The nurse provides discharge teaching to a client who had a total hip replacement. The client states that the plan is to go swimming at the community pool the day after discharge. Which action would the nurse take in response to the client's comment? 1) Tell the client to take a friend along for safety. 2) Encourage participation in this activity, because it provides excellent range-of-motion exercise. 3) Explain that the incision should not be immersed in water until it has healed. 4) Let the client know that swimming can substitute for the prescribed physical therapy
3) Explain that the incision should not be immersed in water until it has healed. Because of the risk for infection, the client should avoid tub baths, hot tubs, pools, and immersion in other bodies of water until after the wound has healed and these activities are approved by the primary health care provider. Immersion in water for a prolonged period interferes with wound healing, because water may macerate tissue. Having a friend along does not change the fact that immersion in water for a prolonged period will interfere with wound healing. The client needs to continue physical therapy after discharge whether or not the client goes swimming.
Which event occurs in the proliferative phase of wound healing? 1) Thinning of scar tissue 2) Strengthening of collagen 3) Formation of granulation tissue 4) Increase in capillary permeability
3) Formation of granulation tissue Granulation tissue is formed in the proliferative tissue. Thinning of scar tissue and strengthening of collagen fibers is seen in the maturation phase of wound healing. The increase in capillary permeability occurs in the inflammatory phase of wound healing.
The client reports crumbly, discolored, and thickened toenails. Which reason could be a possible cause for this condition? 1) Allergy 2) Insect bite 3) Fungal infection 4) Bacterial infection
3) Fungal infection Exposure to the pathological fungal varieties may cause infections to the nails along with hair and skin. Dermatological problems associated with allergies and hypersensitivity reactions may include only skin and may not include nails and hair. Insect bites may cause life-threatening allergic reactions due to the venom of the insect. Bacteria may cause scalp infections to hair and skin but do not usually cause nail infections.

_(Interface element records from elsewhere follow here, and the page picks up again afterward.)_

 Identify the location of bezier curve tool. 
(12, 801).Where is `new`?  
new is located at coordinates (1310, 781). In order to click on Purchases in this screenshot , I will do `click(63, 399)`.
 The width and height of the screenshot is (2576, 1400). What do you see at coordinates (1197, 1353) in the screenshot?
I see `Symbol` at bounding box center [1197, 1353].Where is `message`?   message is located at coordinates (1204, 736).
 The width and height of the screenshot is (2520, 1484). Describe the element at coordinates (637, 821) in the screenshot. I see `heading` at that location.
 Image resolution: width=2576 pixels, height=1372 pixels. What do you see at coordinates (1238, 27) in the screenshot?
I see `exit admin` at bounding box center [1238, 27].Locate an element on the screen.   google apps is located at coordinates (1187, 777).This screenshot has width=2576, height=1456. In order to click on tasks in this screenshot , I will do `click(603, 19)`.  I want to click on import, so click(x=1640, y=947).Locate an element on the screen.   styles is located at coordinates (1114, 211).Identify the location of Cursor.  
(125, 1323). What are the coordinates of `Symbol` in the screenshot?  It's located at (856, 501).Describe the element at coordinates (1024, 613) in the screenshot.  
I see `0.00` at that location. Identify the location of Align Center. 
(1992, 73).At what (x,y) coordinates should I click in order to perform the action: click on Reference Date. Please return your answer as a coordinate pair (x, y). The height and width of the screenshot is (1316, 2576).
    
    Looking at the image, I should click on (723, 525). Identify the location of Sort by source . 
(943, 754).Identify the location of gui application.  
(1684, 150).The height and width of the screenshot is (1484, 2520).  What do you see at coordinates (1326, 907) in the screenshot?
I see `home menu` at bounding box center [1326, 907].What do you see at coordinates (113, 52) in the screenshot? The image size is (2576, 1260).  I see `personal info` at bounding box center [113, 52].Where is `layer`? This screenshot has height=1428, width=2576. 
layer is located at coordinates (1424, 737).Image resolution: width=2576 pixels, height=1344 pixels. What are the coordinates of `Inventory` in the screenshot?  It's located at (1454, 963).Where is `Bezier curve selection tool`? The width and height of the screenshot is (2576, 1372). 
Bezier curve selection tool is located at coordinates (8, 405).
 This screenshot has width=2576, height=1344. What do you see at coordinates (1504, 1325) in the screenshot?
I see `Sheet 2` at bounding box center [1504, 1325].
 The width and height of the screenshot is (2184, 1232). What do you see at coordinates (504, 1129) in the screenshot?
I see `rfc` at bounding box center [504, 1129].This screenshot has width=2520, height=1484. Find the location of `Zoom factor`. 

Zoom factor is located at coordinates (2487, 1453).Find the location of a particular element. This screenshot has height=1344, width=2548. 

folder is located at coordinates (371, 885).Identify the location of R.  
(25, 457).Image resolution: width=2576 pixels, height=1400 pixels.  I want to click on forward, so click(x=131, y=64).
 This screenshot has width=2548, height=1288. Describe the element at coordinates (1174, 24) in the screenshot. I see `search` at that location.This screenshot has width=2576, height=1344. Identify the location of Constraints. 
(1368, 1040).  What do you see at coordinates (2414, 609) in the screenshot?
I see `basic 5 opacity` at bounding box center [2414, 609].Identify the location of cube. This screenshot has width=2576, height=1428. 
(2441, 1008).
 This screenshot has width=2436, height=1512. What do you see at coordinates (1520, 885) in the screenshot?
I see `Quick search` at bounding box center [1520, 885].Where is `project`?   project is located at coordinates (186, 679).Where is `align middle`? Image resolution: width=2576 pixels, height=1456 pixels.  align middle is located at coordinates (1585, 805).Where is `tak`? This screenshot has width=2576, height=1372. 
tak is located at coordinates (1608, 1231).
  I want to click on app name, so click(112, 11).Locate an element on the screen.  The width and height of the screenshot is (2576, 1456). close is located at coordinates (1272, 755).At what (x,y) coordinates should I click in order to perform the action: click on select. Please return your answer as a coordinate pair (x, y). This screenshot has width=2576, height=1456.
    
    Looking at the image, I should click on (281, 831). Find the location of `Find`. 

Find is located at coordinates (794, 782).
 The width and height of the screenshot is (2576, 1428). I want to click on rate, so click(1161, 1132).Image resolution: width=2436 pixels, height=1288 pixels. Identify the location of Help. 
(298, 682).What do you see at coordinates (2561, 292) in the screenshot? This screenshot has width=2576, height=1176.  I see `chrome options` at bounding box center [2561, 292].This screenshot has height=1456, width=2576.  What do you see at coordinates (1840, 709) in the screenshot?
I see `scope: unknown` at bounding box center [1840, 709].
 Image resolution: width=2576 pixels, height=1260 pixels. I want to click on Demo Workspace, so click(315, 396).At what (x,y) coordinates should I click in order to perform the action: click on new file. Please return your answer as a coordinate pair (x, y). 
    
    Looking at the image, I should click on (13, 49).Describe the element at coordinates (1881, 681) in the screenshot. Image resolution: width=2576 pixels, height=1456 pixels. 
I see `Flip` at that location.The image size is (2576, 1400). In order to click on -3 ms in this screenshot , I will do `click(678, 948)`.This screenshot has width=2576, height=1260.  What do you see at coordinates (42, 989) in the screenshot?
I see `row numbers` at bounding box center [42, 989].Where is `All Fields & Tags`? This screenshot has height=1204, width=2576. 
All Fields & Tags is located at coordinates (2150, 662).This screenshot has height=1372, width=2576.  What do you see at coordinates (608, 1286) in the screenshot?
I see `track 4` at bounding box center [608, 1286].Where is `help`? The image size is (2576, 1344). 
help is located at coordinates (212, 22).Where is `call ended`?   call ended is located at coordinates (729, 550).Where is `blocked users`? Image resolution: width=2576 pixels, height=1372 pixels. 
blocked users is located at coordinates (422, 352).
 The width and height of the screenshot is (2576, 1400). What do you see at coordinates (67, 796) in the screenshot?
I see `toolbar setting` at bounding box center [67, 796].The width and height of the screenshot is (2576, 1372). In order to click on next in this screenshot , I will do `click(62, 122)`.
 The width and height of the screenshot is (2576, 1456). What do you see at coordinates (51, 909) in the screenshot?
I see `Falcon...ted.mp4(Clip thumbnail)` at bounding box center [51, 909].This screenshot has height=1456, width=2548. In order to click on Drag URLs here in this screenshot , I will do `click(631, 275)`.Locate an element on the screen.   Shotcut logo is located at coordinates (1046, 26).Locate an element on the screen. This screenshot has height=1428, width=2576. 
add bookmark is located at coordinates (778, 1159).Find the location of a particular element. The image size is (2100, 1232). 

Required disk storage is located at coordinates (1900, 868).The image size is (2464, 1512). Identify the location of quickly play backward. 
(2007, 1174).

A client sustained minor skin injuries after an accident. Which event occurs close to the time of injury? 1) Thinning of the scar tissue 2) Formation of granulation tissue 3) Migration of leukocytes to the site of injury 4) Arrival of fibroblasts to the site of infection
3) Migration of leukocytes to the site of injury Beginning at the time of injury and lasting 3 to 5 days is the inflammatory phase in which migration of leucocytes takes place. Scar tissue is formed in the maturation phase. Formation of granulation tissue and migration of fibroblasts occurs in the proliferative phase.
An adolescent girl who has sustained superficial partial-thickness burns of the face because of excessive exposure to the sun exclaims, "Prom night is only 4 weeks away. I'll never be healed!" Which is the nurse's best response? 1) "The eschar will be healed in 2 weeks." 2) "Liquid makeup base can cover the area." 3) "The edema is expected for several weeks." 4) "Recovery will take about 3 weeks."
4) "Recovery will take about 3 weeks." the expected recovery time for an uncomplicated superficial partial-thickness burn is 10 to 21 days. Eschar occurs with full-thickness, not superficial partial-thickness, burns. The response "Liquid makeup base can cover the area" may raise anxiety by implying that facial lesions still will be present in 4 weeks. Edema is not present for several weeks.